Hace 50 años quisimos mirar la luna de otra manera. Pensamos inocentemente que en los próximos veranos los pasaríamos en esa «bombilla» que se encendía en el cielo de verano. Las cosas estaban cambiando tanto en esas fechas que nada nos parecía extraño. Era la época de los hippies, del black power, de los melenudos de Liverpool y sus alocadas fans. Eran los tiempos del bikini, la minifalda y las playas ocultas tras los adoquines.
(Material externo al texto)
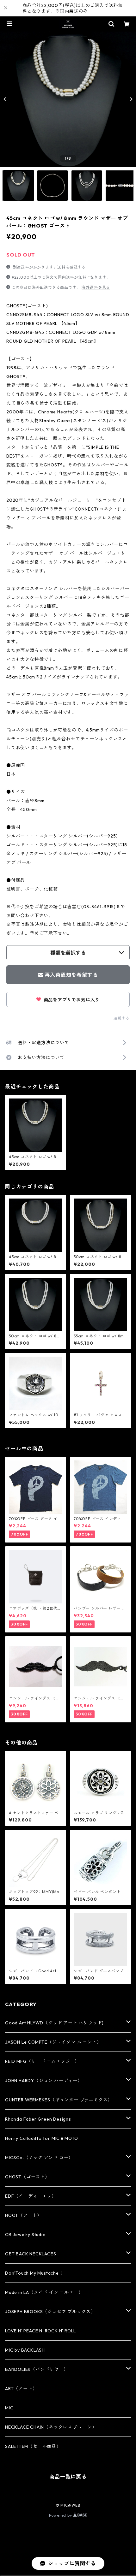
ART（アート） (21, 2388)
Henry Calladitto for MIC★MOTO (41, 2138)
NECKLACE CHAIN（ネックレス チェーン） (51, 2427)
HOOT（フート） (23, 2215)
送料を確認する (71, 267)
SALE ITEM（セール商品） (33, 2446)
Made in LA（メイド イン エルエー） (44, 2292)
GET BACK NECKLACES (30, 2254)
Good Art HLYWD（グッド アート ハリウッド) (54, 2023)
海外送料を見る (96, 287)
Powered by (61, 2515)
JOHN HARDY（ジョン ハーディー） (43, 2080)
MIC (9, 2408)
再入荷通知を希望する (71, 975)
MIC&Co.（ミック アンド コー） (39, 2157)
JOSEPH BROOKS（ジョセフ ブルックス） (50, 2311)
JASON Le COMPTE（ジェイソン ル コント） (53, 2042)
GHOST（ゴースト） (27, 2177)
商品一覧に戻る (68, 2476)
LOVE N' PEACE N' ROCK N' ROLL (40, 2331)
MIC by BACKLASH (25, 2350)
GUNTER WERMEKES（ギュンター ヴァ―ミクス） (58, 2100)
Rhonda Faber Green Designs (38, 2119)
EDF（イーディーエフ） (30, 2196)
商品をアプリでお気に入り (71, 1000)
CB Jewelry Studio (25, 2234)
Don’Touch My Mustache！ (34, 2273)
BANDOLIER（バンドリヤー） (36, 2369)
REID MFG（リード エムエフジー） (42, 2061)
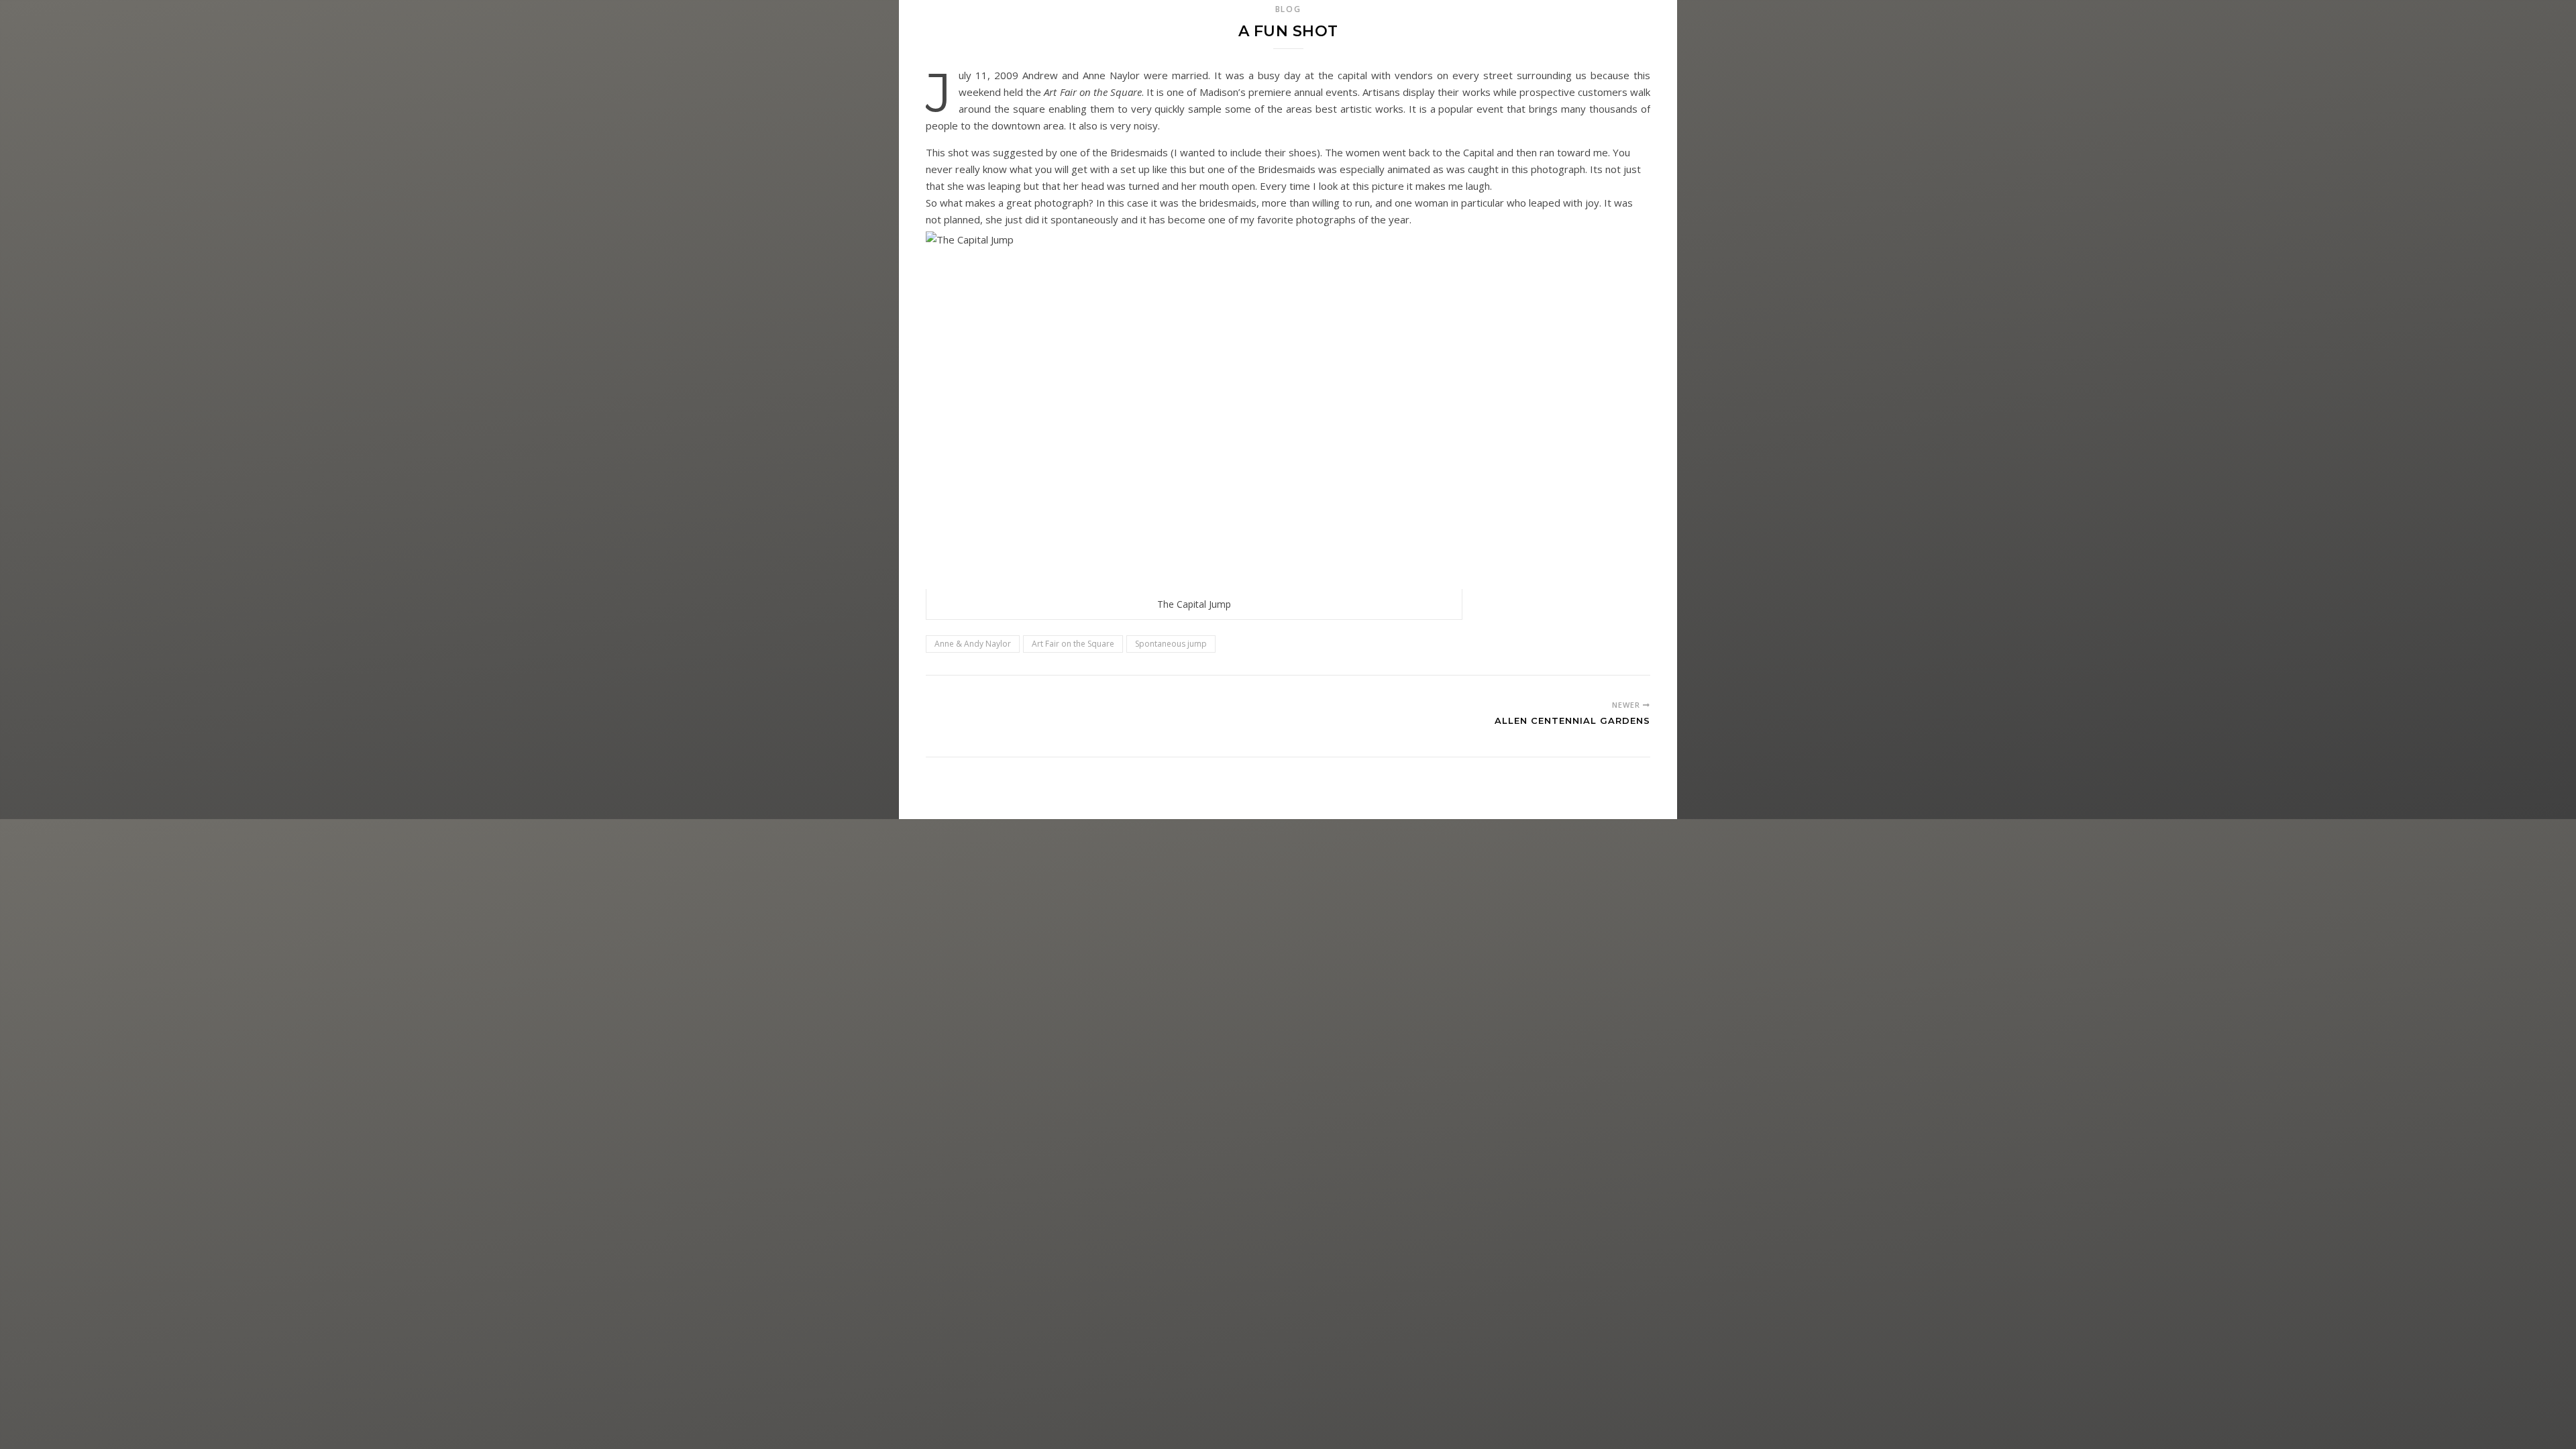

La conquista del espacio era la versión estatal de que todo se podía cambiar. De que no había barreras, ni fronteras, de que podíamos romper cadenas y dejar incluso de ser terrícolas. Nos engañaron.

Teníamos, entonces, una confianza en el futuro que de alguna manera hemos perdido. La Conquista del Espacio era uno de sus símbolos. Ahora el futuro nos suena a amenaza. En el futuro vemos nuestro planeta sucumbir ante el cambio climático. Pensar en viajes espaciales es casi casi hablar se supervivencia. Ya no miramos con curiosidad a la luna, ni nos preguntamos qué habrá en su cara oculta. Nuestra mirada a Marte es más codiciosa. Hemos pasado del anhelo de aventuras a la urgencia de explotar como si fueran minas nuevos refugios interestelares.

Estamos hablando mucho estos días de esas imágenes que hemos visto -borrosas y confusas- una y mil veces sin comprender del todo donde reside la importancia de aquella expedición. Quizá lo más decisivo de ese viaje a la luna no fue la impronta de Amstrong en la superficie lunar, sino que 500 millones de personas pudimos verlo desde toda la Tierra. Fue el pequeño paso para el hombre y gran paso para la globalización. Se consiguió la primera trasmisión global simultánea, un «tiempo común» donde todos consumimos lo mismo. Esos 500 millones, que entonces eran una barbaridad de espectadores, son los mismos que ahora miran, cualquier miércoles, una semifinal de Champions. La luna fue la excusa.